Lines holding the word "computer" in the material below: count them and write the number alone.

(Task inputs)

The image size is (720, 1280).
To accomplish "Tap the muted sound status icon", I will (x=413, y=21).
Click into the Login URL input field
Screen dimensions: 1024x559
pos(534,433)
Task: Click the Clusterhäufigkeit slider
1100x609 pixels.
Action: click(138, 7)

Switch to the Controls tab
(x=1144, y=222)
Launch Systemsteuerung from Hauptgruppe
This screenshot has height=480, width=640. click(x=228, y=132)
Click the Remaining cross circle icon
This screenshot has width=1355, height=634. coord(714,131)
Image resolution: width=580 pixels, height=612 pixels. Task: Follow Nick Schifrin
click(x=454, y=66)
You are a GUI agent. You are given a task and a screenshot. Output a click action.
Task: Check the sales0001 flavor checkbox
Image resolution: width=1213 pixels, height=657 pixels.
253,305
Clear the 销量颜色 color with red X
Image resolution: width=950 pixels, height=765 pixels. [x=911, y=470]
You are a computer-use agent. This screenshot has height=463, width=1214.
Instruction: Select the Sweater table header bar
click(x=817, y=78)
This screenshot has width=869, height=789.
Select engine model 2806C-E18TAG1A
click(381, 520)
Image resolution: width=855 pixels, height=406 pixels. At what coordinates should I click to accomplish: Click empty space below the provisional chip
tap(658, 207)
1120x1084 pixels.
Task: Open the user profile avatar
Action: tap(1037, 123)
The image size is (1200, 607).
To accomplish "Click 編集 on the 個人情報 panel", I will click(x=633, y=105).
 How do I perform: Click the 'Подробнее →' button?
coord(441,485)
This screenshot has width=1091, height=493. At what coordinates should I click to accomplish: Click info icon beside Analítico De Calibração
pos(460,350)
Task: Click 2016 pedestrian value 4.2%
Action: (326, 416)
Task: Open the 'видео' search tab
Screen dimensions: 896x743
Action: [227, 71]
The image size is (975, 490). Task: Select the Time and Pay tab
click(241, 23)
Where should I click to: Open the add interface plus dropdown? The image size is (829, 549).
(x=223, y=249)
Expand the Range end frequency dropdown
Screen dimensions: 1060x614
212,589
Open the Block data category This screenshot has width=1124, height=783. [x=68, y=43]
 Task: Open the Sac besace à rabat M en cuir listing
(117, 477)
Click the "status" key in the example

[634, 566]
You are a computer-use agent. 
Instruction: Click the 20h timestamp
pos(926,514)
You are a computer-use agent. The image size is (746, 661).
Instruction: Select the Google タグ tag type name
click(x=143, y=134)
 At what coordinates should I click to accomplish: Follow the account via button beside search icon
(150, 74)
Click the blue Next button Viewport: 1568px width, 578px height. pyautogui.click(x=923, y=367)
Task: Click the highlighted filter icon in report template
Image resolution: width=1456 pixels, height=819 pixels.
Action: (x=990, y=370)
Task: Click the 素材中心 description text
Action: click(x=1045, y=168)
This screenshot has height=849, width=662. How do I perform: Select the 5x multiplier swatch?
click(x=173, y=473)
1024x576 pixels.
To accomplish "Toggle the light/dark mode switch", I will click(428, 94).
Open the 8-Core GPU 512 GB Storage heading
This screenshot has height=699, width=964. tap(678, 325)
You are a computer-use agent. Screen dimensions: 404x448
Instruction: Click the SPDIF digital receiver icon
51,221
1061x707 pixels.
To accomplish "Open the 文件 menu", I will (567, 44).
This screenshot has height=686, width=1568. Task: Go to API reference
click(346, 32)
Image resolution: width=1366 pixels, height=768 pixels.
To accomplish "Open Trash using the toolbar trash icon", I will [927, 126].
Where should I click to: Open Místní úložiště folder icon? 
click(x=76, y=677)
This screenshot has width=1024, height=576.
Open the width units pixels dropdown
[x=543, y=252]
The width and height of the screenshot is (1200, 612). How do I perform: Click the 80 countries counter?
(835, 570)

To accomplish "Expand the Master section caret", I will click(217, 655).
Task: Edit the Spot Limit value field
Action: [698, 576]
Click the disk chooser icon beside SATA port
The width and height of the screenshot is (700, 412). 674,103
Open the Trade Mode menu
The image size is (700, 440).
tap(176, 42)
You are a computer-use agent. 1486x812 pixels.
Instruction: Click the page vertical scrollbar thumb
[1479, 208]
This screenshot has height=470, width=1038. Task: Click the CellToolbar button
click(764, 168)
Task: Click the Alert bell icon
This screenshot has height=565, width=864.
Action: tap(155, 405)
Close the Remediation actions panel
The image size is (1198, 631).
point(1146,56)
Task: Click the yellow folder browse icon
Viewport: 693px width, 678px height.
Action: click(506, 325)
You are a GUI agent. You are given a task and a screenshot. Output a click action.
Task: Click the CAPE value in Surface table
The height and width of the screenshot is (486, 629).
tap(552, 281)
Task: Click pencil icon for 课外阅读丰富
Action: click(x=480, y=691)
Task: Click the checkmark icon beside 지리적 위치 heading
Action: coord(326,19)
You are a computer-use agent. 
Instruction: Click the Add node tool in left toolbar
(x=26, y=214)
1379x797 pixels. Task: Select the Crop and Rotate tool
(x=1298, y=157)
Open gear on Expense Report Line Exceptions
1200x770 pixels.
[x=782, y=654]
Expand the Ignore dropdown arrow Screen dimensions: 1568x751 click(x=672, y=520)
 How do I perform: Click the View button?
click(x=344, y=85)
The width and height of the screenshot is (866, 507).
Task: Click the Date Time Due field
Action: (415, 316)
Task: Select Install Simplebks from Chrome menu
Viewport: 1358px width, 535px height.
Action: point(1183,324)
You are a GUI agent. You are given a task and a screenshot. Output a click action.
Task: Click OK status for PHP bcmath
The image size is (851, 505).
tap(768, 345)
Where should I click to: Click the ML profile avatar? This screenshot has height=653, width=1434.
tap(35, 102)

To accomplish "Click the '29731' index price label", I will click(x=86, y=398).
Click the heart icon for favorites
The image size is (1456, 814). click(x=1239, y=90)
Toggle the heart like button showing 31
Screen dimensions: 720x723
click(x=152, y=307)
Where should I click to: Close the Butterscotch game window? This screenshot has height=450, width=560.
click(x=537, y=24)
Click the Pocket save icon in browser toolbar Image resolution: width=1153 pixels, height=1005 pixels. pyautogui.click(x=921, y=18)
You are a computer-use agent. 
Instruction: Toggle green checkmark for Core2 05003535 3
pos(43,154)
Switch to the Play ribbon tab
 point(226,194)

(End Task inputs)

#### Your solution:
7